4. Ligando a Palavra e a Eucaristia
A união com Cristo é conseqüência e finalidade da Eucaristia. A oração do dia manifesta essa busca contínua da Igreja: o viver unido a Deus, por meio de Cristo, único caminho ao Pai. É a celebração que nos aproxima dele, o totalmente santo e puro que pode purificar a nossa vida (oração sobre as oferendas) e devolver a alegria de viver ao provar a salvação (oração da comunhão ).

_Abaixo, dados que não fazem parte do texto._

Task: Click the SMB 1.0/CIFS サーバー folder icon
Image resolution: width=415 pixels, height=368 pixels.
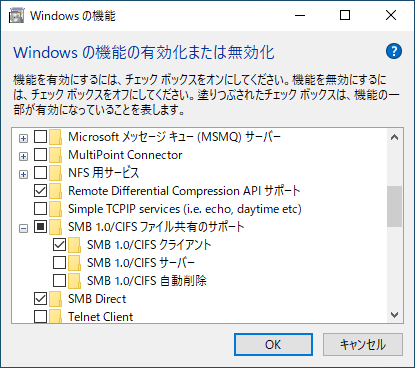Action: click(74, 263)
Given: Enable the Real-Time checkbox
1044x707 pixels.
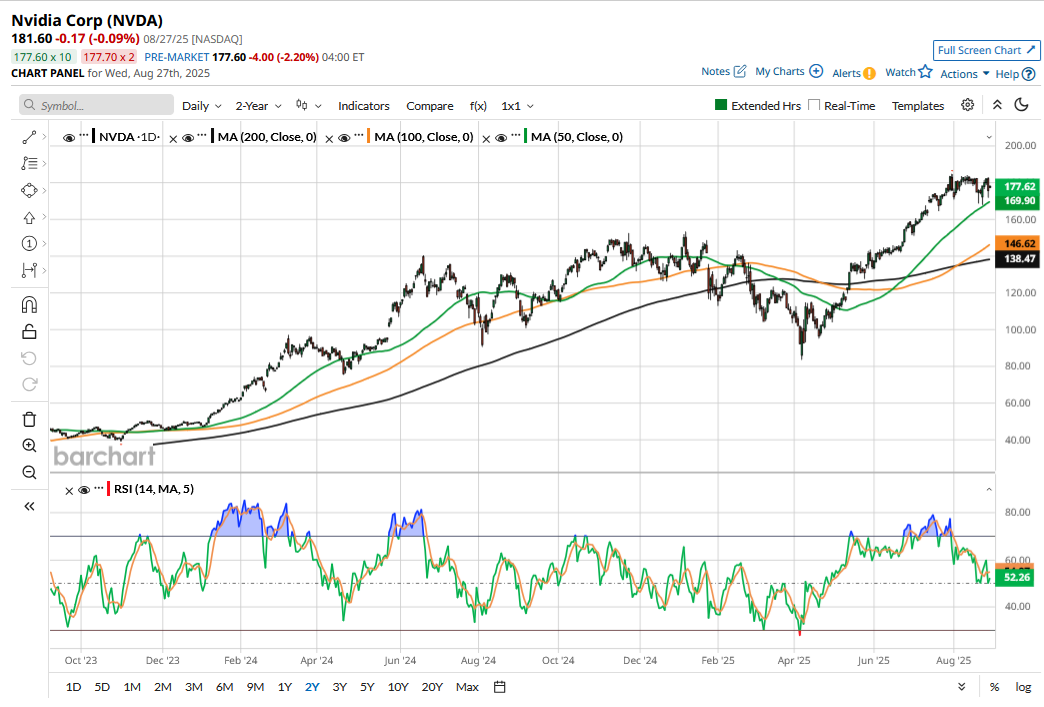Looking at the screenshot, I should pos(814,105).
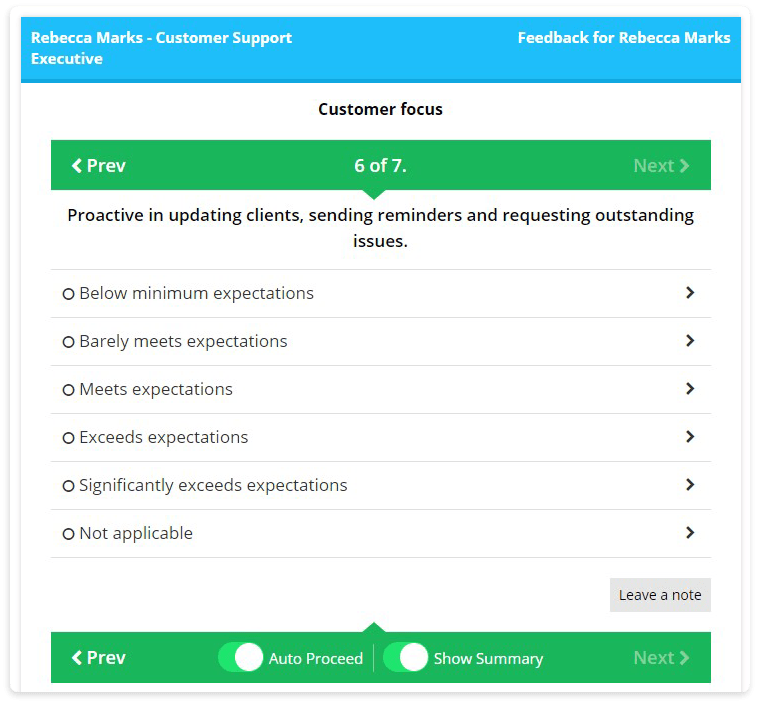758x704 pixels.
Task: Select Barely meets expectations radio option
Action: pos(69,342)
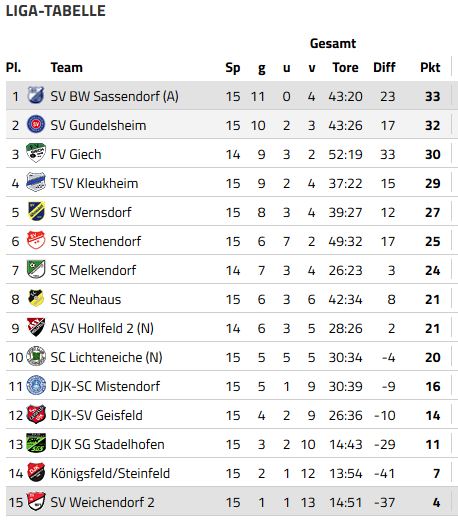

A comunidade de fé faz a mesma experiência do homem purificado: ela se aproxima confiante, suplica a salvação com fé e certeza e, sacramentalmente “tocada” pelos sinais e pela Palavra de Jesus, recupera a vida nova que ele mesmo nos dá. Neste sentido, o sacramento da eucaristia é nossa aproximação máxima daquele que nos santifica ao nos unir a si na sua entrega.
A oração eucarística terceira diz, a respeito do Espírito Santo: “que ele faça de nós uma oferenda perfeita”. Ao sermos santificados e habilitados para o culto pleno em Cristo, sejamos também manifestação da visita de Deus para os outros (aclamação ao evangelho). Que o culto existencial também nos qualifique para a celebração!